Below is the spiel I read at my book party:
There are present in this room former bosses, current co-workers, radical queer peeps, folks from the NYC arts/literary community (and lots from my specific Brooklyn-queer-arts community), a few of my fabulous blurbers, people from my therapeutic community/mental health support team, my sister from Madison, WI, my girlfriend, and everyone else — all who’ve turned out for this great celebration of the “official” publication of my book — and my 49th birthday! FYI, It’s also World Suicide Prevention Day, which I am very happy to be alive to mention.
Now for the thank yous: First and foremost my undying gratitude to my Publisher: Creative Evolution Press, especially: Michelle Colletti and Mary Ann Curto.

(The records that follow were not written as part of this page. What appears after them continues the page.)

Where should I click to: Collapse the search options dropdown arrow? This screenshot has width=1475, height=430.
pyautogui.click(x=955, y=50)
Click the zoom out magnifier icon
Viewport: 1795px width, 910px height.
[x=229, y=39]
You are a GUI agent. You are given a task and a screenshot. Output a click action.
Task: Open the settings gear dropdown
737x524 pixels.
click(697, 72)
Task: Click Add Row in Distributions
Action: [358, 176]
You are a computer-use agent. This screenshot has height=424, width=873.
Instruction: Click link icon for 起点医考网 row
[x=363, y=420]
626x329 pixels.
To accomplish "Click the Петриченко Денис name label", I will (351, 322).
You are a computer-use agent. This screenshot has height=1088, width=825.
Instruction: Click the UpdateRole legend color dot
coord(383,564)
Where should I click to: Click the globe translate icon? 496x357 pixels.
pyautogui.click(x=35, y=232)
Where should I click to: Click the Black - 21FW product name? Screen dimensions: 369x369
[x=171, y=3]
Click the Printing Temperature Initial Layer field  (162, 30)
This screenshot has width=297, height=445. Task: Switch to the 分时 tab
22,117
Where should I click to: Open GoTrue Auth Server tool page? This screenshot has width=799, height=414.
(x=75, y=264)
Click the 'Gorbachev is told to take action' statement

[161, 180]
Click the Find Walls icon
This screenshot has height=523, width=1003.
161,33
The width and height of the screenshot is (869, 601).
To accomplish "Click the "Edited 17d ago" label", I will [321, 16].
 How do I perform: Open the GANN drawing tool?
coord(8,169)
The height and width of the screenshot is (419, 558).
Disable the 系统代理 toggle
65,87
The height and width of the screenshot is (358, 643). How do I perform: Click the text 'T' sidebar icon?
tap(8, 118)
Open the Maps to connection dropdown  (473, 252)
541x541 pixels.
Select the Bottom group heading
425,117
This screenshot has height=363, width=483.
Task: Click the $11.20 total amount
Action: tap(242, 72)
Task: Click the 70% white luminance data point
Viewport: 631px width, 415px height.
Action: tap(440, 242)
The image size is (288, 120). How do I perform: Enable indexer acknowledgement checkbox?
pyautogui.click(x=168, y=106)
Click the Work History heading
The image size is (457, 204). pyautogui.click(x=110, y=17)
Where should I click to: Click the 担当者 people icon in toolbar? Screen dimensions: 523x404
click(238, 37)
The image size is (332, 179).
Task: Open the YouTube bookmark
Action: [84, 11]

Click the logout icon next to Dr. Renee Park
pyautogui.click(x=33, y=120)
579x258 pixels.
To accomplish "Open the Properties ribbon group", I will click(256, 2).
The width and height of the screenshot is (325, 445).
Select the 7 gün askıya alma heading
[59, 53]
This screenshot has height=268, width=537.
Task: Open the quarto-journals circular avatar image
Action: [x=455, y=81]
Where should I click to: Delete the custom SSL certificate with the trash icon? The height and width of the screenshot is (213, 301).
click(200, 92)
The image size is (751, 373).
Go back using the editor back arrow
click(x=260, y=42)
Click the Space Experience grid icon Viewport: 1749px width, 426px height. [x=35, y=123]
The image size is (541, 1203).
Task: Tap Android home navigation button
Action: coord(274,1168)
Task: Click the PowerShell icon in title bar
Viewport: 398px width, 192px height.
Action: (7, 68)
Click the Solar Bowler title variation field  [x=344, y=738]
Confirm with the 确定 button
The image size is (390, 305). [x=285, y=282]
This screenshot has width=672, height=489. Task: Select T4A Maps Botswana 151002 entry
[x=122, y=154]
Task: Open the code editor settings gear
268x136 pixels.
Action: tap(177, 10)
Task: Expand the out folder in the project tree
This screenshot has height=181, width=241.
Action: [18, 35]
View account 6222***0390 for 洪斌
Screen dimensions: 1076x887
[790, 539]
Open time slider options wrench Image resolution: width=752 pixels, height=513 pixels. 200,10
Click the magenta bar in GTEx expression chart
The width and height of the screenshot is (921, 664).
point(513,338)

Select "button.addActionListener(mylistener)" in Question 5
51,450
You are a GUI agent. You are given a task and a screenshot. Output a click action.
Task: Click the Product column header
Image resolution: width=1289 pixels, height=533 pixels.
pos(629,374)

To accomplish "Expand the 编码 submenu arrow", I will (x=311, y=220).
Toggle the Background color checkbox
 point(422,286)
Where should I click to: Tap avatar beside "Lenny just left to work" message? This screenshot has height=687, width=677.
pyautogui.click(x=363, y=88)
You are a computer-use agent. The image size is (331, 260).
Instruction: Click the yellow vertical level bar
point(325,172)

A huge thanks to Creative Evolution’s Main Funder: the Open Meadows Foundation and in particular board member Christina Foti. Without the generous grant from Open Meadows this project would have been next to impossible to complete. Also, I want to acknowledge anonymous individual donors along with our very kind and supportive vendors who donated time, services or gave us drastically reduced rates just because they wanted to be a part of this amazing project:
Julianne Chatelain, editor
Elizabeth Whitney, copyeditor
Meghan Donohue, photographer
Red Durkin, web designer
Kenny Funk of Coffee Cup Design Studio, book designer and layout
Monica Bryne & Leisah Swenson, Roquette Catering for the wonderful food tonight
AND—Linda Stein for this wonderful venue, the Art Club Tribeca
And now for the speech (just a short one!) To echo Michelle’s statement, my experience with traditional agents and publishers was that they wanted to whitewash my story, erase my natural voice, which has so many times been called authentic, along with the edginess and rawness of my story, which is the real deal. It’s my story, and the story big publishing houses wanted me to tell was someone else’s story.
Creative Evolution and other publishers such as Topside Press, (whose founder is here) are a much-needed answer to those who would silence unique and honest voices and leave our stories unpublished by shutting us out of the traditional publishing game.
Finding one’s voice as a writer is often difficult; finding a publisher who will then go the further step and publish what one has written when it is edgy, quirky, not formulaic, when you’re not a celebrity, etc, is almost impossible in today’s profit-driven industry-slash-world that doesn’t much care about good writing or good stories, only good money.